David Belkin, a member of the Sudden Cardiac Arrest Foundation Board of Directors was recently featured in an article by Michael Gerber, "Saving People in Cardiac Arrest: It's often the quick actions of strangers that make a difference between life and death," published in the July/August issue of Bethesda Magazine. Following is an excerpt.

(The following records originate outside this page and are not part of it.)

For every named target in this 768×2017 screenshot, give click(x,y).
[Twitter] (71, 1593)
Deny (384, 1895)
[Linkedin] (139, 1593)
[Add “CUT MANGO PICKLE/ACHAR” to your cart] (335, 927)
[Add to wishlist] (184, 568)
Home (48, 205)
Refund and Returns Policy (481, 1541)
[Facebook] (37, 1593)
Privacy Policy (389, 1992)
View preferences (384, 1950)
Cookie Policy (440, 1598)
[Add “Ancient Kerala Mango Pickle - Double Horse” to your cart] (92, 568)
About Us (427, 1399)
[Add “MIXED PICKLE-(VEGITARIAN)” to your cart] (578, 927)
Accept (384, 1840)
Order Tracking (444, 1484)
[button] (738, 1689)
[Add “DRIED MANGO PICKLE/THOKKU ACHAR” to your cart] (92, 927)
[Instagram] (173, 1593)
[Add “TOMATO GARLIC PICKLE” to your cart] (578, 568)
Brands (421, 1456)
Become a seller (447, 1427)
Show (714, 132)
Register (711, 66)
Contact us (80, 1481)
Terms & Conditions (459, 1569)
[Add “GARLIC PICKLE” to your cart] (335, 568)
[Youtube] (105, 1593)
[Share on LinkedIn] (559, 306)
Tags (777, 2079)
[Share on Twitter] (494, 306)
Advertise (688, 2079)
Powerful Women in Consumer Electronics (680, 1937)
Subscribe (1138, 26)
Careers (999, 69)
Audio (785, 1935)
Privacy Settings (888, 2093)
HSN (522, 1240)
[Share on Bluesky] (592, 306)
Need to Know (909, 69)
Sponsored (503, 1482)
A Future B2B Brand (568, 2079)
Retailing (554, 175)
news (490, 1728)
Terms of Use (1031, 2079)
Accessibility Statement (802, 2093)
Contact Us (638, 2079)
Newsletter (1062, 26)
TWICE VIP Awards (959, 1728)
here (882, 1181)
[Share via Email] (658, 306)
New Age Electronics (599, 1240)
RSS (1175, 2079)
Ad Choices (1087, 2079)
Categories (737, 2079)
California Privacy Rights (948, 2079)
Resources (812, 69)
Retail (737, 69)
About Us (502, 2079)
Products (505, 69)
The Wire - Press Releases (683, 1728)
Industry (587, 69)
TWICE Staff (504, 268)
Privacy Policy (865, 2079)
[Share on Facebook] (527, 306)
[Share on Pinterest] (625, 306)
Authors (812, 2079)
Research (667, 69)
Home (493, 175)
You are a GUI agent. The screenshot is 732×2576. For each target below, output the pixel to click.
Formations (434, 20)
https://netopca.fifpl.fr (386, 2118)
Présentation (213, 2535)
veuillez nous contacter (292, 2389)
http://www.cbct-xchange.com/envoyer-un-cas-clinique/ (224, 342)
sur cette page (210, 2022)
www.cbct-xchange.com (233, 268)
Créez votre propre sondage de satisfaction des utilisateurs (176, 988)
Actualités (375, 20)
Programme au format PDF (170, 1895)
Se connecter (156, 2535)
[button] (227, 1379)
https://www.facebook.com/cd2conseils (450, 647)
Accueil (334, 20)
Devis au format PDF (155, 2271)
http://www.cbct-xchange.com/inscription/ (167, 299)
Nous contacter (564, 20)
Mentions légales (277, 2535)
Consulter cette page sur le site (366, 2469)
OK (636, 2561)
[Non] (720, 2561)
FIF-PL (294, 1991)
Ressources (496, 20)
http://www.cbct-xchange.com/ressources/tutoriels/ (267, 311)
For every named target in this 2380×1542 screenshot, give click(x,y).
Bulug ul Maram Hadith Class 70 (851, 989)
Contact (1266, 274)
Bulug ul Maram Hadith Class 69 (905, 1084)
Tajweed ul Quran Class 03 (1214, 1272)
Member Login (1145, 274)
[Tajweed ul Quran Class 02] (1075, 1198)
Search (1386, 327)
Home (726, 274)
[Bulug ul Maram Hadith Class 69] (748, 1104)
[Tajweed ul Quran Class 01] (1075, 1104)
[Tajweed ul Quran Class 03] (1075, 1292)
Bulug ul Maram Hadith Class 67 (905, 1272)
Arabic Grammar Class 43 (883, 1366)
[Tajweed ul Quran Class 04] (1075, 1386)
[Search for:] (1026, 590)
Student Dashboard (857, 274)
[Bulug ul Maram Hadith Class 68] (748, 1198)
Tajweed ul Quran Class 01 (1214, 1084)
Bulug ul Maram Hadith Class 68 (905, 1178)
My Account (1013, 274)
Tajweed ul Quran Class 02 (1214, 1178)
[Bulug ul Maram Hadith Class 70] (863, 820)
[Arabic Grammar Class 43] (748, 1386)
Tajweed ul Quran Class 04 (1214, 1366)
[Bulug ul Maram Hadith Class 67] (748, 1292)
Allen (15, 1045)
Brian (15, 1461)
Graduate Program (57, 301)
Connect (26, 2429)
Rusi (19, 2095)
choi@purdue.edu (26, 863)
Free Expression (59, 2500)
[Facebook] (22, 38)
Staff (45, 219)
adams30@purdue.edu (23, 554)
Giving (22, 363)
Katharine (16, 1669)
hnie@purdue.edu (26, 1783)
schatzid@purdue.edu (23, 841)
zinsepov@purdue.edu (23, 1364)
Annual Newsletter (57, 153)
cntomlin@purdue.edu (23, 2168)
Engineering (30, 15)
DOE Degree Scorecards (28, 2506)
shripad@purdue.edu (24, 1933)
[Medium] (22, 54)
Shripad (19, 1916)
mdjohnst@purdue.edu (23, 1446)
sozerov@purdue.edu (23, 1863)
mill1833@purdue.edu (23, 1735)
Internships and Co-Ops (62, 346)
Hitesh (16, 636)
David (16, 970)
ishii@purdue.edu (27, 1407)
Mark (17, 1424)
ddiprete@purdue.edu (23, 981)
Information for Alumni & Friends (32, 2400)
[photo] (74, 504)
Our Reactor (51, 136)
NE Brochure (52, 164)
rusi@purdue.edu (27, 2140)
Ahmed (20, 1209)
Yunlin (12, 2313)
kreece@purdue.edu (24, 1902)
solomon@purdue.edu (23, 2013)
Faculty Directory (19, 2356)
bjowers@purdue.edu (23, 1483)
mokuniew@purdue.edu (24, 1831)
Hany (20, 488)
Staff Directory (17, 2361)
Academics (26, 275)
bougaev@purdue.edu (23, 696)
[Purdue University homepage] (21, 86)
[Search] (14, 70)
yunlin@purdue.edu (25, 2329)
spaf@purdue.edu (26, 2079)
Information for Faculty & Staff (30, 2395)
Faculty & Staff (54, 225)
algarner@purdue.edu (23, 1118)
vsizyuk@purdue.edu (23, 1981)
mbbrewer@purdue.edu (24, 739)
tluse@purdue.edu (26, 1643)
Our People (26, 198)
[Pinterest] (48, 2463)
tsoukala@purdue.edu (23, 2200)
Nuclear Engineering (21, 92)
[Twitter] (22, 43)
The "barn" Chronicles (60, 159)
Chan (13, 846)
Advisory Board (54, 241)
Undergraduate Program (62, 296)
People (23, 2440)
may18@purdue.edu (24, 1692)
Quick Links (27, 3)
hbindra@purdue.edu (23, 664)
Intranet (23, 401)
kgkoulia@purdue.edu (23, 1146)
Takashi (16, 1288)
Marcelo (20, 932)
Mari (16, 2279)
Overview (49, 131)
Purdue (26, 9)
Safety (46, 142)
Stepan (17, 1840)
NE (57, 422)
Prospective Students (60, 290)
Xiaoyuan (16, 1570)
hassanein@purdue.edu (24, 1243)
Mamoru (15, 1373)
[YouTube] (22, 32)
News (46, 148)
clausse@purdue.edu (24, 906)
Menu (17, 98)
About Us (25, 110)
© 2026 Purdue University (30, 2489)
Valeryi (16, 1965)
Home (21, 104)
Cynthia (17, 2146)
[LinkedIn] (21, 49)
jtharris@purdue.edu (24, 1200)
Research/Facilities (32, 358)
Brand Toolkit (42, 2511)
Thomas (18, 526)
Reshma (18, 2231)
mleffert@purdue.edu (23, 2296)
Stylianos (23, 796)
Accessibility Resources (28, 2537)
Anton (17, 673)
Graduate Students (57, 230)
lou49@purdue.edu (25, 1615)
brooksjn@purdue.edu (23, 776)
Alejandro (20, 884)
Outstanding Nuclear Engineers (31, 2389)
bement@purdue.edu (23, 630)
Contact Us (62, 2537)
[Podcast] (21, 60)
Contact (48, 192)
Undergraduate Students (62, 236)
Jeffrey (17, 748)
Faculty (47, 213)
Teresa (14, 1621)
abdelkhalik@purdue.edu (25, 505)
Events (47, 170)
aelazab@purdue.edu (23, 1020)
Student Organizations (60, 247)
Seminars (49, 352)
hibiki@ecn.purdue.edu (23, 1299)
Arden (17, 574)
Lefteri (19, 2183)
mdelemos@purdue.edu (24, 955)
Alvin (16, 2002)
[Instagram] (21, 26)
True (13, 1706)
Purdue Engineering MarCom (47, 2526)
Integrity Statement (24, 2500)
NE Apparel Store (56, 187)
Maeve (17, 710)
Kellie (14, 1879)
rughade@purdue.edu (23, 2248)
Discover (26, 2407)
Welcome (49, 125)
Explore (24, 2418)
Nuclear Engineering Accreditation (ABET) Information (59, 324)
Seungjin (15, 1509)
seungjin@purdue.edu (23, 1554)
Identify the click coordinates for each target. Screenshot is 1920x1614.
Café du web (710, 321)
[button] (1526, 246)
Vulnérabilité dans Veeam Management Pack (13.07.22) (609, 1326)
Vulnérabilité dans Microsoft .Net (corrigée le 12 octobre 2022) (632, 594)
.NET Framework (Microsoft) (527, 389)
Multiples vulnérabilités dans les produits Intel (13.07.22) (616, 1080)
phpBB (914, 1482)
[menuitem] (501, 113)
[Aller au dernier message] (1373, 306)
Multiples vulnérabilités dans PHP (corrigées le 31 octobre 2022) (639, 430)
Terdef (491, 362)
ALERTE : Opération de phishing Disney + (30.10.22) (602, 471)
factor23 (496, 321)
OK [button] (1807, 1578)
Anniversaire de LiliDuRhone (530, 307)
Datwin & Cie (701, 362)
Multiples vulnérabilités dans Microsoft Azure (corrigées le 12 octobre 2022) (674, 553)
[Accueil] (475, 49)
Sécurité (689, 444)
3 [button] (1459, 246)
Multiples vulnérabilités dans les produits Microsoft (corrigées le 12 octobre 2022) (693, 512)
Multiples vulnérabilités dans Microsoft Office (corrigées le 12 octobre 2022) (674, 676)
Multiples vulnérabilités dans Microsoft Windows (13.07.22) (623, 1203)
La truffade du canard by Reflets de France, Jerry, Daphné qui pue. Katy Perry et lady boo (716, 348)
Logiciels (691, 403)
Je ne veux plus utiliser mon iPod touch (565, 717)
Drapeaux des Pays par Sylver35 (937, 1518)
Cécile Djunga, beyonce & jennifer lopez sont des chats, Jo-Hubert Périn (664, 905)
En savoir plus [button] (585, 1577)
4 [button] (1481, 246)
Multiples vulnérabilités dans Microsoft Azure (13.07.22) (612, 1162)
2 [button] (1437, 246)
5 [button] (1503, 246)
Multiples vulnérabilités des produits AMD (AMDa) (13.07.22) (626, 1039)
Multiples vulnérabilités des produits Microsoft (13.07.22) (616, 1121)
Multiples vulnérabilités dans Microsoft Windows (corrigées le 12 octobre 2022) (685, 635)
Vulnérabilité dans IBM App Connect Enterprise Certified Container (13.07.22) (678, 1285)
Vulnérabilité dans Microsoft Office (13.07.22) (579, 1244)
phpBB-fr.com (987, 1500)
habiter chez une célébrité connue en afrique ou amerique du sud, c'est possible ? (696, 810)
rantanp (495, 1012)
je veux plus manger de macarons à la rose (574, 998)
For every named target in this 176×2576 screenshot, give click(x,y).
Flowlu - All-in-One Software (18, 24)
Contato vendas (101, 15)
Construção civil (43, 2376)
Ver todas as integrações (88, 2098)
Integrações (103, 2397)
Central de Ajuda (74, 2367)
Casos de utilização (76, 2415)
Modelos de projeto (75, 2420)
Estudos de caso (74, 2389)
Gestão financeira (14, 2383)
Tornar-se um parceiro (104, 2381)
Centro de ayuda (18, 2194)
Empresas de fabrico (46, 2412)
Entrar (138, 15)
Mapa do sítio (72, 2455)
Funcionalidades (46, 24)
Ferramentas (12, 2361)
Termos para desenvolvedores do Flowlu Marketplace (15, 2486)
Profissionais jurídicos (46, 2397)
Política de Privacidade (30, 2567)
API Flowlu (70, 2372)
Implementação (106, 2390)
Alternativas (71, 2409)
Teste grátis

David Belkin, a longtime Bethesda resident, doesn’t recall any symptoms or warning signs before his cardiac arrest. He remembers waking up on a basketball court at Lakeside Elementary School in Honesdale, Pennsylvania, thinking that he had passed out. He was embarrassed, and didn’t want to interrupt the pickup basketball game that his son-in-law had brought him to near his family’s vacation home.

“I felt a little nauseous and dizzy, and I figured, OK, I just was dehydrated, I collapsed, I’m fine—just take me over to the bench,” says Belkin, a consultant to nonprofit organizations. “That’s when they told me that my heart stopped, and I said, ‘Come on, you’re crazy.’ ”

An ambulance arrived minutes later, but Belkin actually had an emergency physician to thank for his survival. Roman Matlaga, a regular at the Sunday morning game, usually has nurses, EKG monitors and other equipment when he treats a patient in cardiac arrest, but in this case, his quick actions on the court are the reason Belkin can sit in his East Bethesda home with his wife, Ellen, and talk about the events of February 2007, just days after his 65th birthday.